Top of Data for processing
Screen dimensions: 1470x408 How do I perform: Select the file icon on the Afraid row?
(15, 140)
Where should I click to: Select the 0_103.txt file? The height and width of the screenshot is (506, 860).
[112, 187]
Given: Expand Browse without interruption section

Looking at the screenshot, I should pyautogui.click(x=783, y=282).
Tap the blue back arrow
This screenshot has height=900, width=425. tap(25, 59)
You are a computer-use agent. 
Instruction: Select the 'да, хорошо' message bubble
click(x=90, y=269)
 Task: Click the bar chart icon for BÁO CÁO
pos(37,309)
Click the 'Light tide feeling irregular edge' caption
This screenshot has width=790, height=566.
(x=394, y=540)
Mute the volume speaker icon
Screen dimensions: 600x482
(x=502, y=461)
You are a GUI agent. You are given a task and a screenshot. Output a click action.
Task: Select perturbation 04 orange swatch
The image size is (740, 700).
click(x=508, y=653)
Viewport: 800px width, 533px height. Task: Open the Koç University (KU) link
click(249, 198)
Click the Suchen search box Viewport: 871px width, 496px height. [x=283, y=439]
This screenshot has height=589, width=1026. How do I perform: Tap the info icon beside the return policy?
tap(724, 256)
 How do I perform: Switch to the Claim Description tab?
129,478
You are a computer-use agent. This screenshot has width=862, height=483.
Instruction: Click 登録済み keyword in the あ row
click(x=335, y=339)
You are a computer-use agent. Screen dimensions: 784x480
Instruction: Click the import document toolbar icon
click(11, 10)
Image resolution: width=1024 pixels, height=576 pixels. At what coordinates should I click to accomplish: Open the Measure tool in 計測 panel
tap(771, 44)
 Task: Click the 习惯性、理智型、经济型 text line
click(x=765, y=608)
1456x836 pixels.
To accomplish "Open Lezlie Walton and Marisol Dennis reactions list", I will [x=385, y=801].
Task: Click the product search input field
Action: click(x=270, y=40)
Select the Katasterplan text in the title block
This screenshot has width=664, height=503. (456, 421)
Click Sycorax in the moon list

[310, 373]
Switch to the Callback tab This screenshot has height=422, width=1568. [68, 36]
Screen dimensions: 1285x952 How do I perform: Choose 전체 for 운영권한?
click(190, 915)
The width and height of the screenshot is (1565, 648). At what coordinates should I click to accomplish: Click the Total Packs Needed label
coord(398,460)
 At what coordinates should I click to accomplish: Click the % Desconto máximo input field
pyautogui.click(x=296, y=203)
Bottom of Data for processing
- Your assignment
Print exactly the lines between the line with "Task: Click the 习惯性、理智型、经济型 text line" and the final line of the records above, both included.

- Response to this task
 Task: Click the 习惯性、理智型、经济型 text line
click(x=765, y=608)
1456x836 pixels.
To accomplish "Open Lezlie Walton and Marisol Dennis reactions list", I will [x=385, y=801].
Task: Click the product search input field
Action: click(x=270, y=40)
Select the Katasterplan text in the title block
This screenshot has width=664, height=503. (456, 421)
Click Sycorax in the moon list

[310, 373]
Switch to the Callback tab This screenshot has height=422, width=1568. [68, 36]
Screen dimensions: 1285x952 How do I perform: Choose 전체 for 운영권한?
click(190, 915)
The width and height of the screenshot is (1565, 648). At what coordinates should I click to accomplish: Click the Total Packs Needed label
coord(398,460)
 At what coordinates should I click to accomplish: Click the % Desconto máximo input field
pyautogui.click(x=296, y=203)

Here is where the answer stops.